From the picture above we could see the voltage and current condition of transistor on each state; if you notice when transistor is in off state the voltage across collector and emitter terminal is equal to the supplied voltage, this is equivalent to the open circuit and when transistor is in saturate state the collector to emitter voltage is equal or less then 0.2 Volt which is equivalent to the close circuit.
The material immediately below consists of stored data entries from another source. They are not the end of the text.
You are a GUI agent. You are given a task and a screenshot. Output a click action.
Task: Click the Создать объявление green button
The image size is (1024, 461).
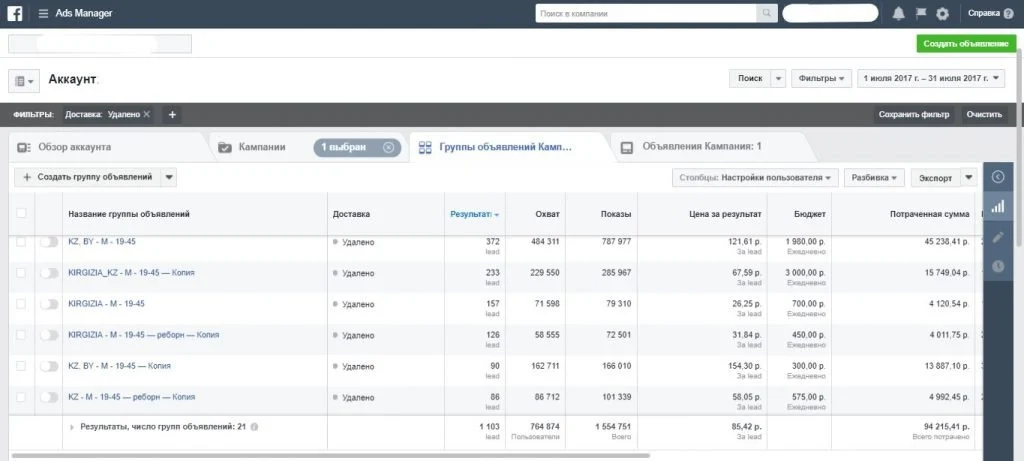(x=966, y=44)
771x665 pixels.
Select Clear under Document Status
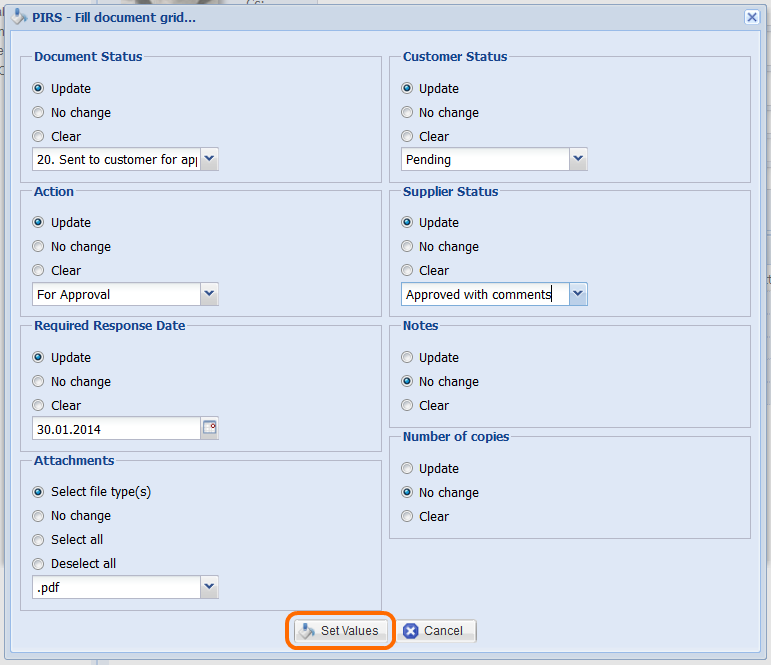(x=39, y=137)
Therefore to use transistor as a switch we have to make transistor OFF which equivalent to the logical “0” and SATURATE which is equivalent to the logical “1“.

One of the famous diagrams that show the transistor operating state is called the transistor static characteristic curve as shown on this following picture:

When we operate transistor as the class A common emitter amplifier usually we choose to bias the transistor (apply voltage on V_BE and V_CE) in such a way (Q-Point) that I_C and V_CE (output) will swing to its maximum or minimum value without any distortion (swing into the saturation or cut-off region) when the I_B (input) swing to its maximum or minimum value; but when we operate the transistor as switch we intentionally push the transistor into its saturation region to get the lowest possible V_CE (i.e. near 0.2 volt) when we need to make the transistor ON (switch ON) and into its cut-off region when we need to make the transistor OFF (switch OFF).

The above diagram show a typical microcontroller interface circuit using NPN transistor; the RB resistor is used to control the current on base terminal that make transistor OFF and ON (saturate); while the RC resistor is the current limiter for the load. if the load operate with the same voltage as the supplied power (Vcc) you can by pass the RC (not use).

Notice the diode (also known as the clamp diode) in the inductive load circuit is needed to protect the transistor again the EMF (Electromotive Force) voltage generated by the inductor component when the transistor is switched on and off rapidly, this voltage is oppose the source voltage. The diode will act as a short circuit to the high voltage generated by the inductor component, you can use any general purpose diode with capable on handling minimum 1 A of current such as 1N4001, 1N4002, etc.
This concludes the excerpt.